Social media blogger Peter Kim agrees with Lewis’ assessment, but argues that you need to present ROI measures as well as VRM measures to C-suite executives, writing that “If ROI doesn’t apply to social media marketing, then social media should not be used for marketing.” His views sparked a flurry of comments both supporting and rejecting his position - check out his posting to see them.
From The HubSpot Internet Marketing blog:
“At the Inbound Marketing Summit last week, marketing guru David Meerman Scott encouraged business owners and marketing executives to ‘hire a journalist’. What was he talking about? More than 10,000 jobs have been cut this year at U.S. newspapers, and Scott sees the ‘dire situation for many reporters and editors as a tremendous opportunity for corporate marketing.’
“Why? Because journalists are trained to write, edit and, above all, tell stories in an even-handed way.
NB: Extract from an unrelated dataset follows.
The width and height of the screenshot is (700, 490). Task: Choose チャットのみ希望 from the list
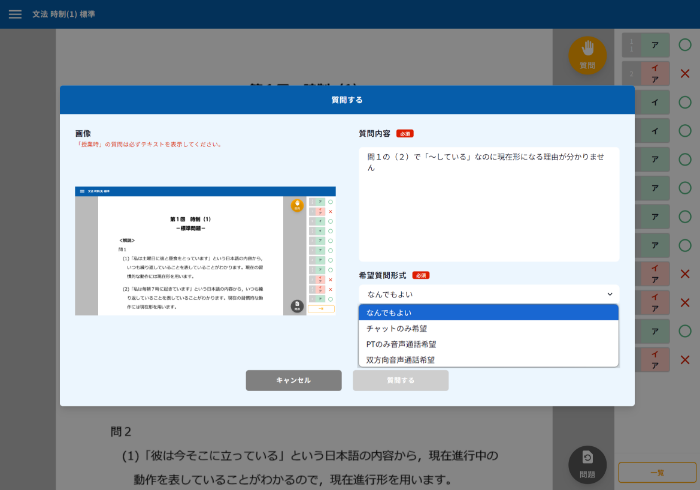(x=488, y=328)
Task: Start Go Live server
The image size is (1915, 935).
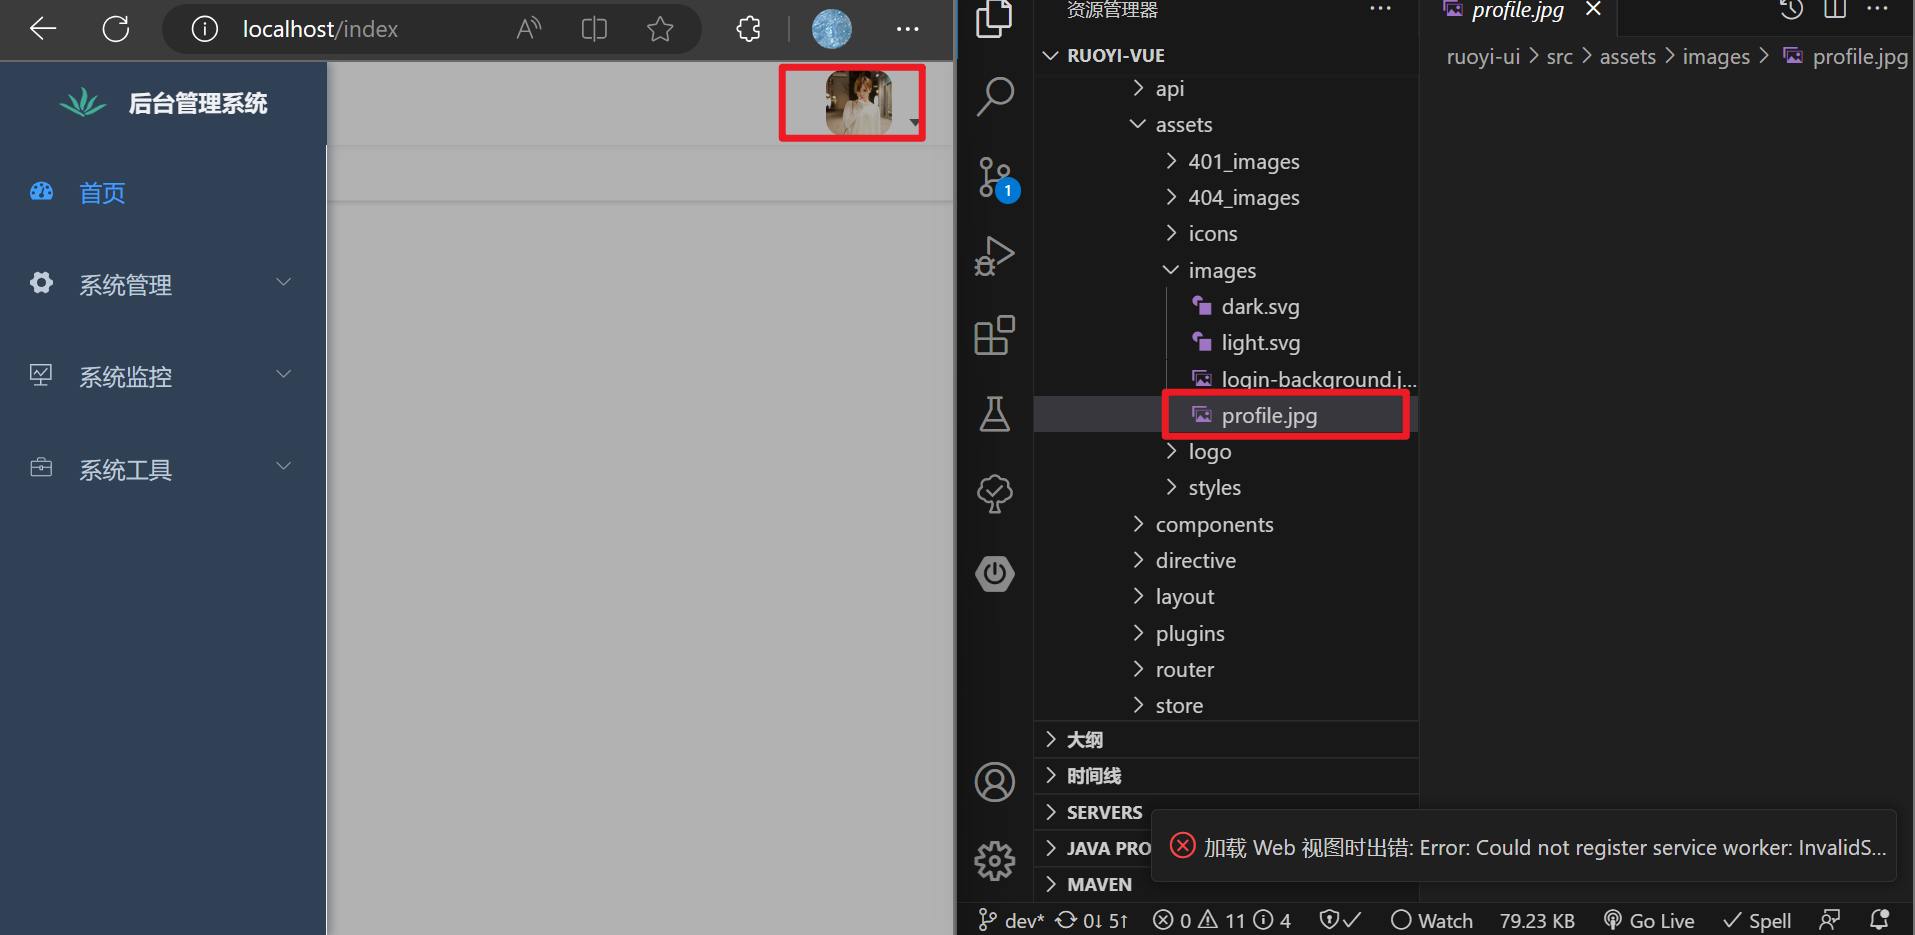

“‘Hiring people trained in journalism sounds like a good idea for marketers - they’ll be getting someone who’s more likely to be comfortable writing for a general audience, simplifying tricky concepts and telling stories,’ says Jon Fortt, a senior writer at Fortune.
“In the new world of inbound marketing, that’s what you need to do. You can’t interrupt potential customers with ‘marketing material’, you have to create rich, interesting content, that attracts people to your web site. You have to create content that’s useful to your customers, not gobbledygook about your product. Having somebody on your team who can do this will set you apart from the competition.”